Here is a view of what the Volly consumer home page will look like in the U.S.:
Australia Post is the first national postal service to incorporate Volly and signals that Pitney Bowes plans to compete internationally by licensing its platform. In my recent update on e-Boks, I noted that licensed platform providers stand to make substantial inroads in 2012 as a result of significant attention across postal providers and from opportunistic investors. Competitors to Pitney Bowes internationally include e-Boks, Accenture (which uses Brite:bill technology), and Zumbox. In fact, what makes this announcement even more interesting is that it means the Pitney Bowes/Zumbox rivalry is expanding from the United States to Australia. It was just last month that Zumbox announced the launch of Digital Post Australia with service bureau partners Computershare Limited and Salmat.
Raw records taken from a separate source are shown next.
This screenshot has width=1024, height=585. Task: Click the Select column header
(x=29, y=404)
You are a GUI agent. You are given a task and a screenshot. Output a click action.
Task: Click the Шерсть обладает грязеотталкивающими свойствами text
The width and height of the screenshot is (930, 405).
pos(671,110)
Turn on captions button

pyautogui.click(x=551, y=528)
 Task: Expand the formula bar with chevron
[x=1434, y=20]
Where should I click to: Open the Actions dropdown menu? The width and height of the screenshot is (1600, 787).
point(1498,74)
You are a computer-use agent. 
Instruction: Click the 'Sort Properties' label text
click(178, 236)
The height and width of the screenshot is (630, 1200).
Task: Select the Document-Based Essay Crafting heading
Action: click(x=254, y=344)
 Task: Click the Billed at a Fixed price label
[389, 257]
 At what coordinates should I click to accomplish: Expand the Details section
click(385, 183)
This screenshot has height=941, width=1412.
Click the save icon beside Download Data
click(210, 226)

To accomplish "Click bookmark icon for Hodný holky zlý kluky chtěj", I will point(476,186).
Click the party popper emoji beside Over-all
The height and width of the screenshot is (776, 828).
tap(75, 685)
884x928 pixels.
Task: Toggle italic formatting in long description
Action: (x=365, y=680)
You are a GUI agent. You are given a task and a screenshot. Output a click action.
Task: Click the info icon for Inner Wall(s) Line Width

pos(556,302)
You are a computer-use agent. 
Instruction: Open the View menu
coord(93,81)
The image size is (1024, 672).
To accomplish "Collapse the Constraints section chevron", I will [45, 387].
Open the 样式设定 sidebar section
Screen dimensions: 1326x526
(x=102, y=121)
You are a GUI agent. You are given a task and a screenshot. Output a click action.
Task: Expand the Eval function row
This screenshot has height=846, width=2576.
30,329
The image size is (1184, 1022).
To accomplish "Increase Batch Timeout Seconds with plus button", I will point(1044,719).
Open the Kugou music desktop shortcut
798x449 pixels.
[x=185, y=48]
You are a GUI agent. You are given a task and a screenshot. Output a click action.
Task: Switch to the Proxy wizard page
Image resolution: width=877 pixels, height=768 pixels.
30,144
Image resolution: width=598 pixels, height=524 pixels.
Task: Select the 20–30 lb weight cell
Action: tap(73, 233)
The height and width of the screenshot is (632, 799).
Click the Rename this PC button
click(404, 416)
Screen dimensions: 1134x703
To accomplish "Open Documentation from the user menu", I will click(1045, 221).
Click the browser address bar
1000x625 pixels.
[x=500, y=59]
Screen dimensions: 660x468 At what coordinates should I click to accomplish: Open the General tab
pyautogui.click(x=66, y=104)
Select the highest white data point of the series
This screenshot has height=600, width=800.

With Australia Post Digital MailBox, you have the strength of the Australia Post brand–which ranked 2nd in a 2011 AMR Reptrak brand reputation study in Australia.
With Digital Post Australia, you have the two largest service bureaus in the country–which control the production of the vast majority of transactional mail delivered through Australia Post.
If you are already confused by who is behind each service, you’re not alone. (Note that Digital Post Australia went to market first; however, Australia Post is suing the company arguing that the name will falsely give Australians the perception that Digital Post Australia is part of Australia Post.)
Naming aside, the 22.3 million person Australian market is significantly more manageable than larger, more fragmented, economies like the United States. Our consumer research shows that a digital mailbox service needs to have at least 60% of a consumer’s bills and statements accessible through it before attracting the masses. With a highly-concentrated population, high percentage of consumers with broadband Internet access, and a high density of billers in key categories, Australia is poised for rapid adoption of digital mailbox services.
Expect vigorous competition between the Australia Post Digital MailBox and Digital Post Australia in the market (and in the courts) as the companies fight to sign up businesses and attract consumers.
Since completion of our recent study, The Emergence of Digital Mailbox Services, InfoTrends continues to track, present on, and consult for the digital mailbox services market.